**Page text**:
** begin **

In her first solo exhibition in China, the Waanyi artist from Australia reflects on land, water and ancestral memory, mapping insidious ecological loss.

by Anushka SharmaPublished on : Jun 02, 2025

In the seaside community of Beidaihe, China, Aranya Art Center North presents the first museum solo exhibition of Australian Waanyi artist Judy Watson in China. On view from May 27 – November 23, 2025, the art exhibition spans large-scale paintings and video works produced between 2019 and 2023, including nine paintings, a video installation and a reinterpretation of a work she originally etched into the glass façade of the Musée du Quai Branly in Paris in 2006. The works draw deeply from Watson’s personal and cultural lineage, tracing interconnections between land, water, the body and ancestral knowledge. “This spatial and emotional context resonates strongly with Judy Watson’s ongoing practice of the relationship between bodies of water and ancestral land,” Gao Liangjiao, assistant curator and Wu Yiyang, associate curator at Aranya Art Center, told STIR. “Her works often draw from matrilineal memory, ancestral knowledge and collective histories—threads that echo the deep sense of bonding and shared awareness found within the Aranya community.”

** end **

**The tasks**:
A. According to the exhibition article, during which dates is the Judy Watson exhibition on view?
B. Quote the part of the exhibition article that opens with the words containing "In her first" and closes with "insidious ecological loss.".
Rely on the exhibition article alone.

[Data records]
** begin **

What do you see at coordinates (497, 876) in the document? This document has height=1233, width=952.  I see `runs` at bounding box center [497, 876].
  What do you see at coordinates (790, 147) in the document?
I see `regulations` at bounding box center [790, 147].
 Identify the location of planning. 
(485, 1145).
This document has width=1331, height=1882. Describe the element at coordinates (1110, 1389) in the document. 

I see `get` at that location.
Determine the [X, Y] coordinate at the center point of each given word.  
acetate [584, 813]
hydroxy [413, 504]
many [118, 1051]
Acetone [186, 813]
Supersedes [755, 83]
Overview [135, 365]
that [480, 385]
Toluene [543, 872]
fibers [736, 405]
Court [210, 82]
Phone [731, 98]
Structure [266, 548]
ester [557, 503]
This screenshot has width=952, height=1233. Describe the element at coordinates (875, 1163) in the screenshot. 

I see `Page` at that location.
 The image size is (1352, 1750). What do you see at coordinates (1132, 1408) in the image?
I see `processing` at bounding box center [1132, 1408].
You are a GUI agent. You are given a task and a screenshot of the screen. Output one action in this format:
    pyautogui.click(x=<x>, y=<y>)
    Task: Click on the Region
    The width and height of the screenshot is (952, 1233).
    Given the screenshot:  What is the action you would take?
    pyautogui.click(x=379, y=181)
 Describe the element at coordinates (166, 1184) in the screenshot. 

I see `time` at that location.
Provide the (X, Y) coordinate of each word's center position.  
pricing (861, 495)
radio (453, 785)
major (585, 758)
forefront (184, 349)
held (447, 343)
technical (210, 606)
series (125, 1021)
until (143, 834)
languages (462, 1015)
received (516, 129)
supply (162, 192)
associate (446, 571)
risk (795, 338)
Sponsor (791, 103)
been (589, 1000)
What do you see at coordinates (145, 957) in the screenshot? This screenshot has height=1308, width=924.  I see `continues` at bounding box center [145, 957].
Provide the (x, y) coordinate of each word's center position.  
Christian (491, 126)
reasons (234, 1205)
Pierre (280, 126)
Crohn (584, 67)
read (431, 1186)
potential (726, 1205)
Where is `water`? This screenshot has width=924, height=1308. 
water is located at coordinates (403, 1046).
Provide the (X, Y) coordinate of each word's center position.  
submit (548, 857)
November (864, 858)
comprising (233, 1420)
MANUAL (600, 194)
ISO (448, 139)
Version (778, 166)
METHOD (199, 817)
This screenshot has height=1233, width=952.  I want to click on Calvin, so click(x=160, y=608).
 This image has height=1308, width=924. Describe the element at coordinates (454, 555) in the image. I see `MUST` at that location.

** end **

**Responses to the tasks**:
A. May 27 – November 23, 2025

B.
In her first solo exhibition in China, the Waanyi artist from Australia reflects on land, water and ancestral memory, mapping insidious ecological loss.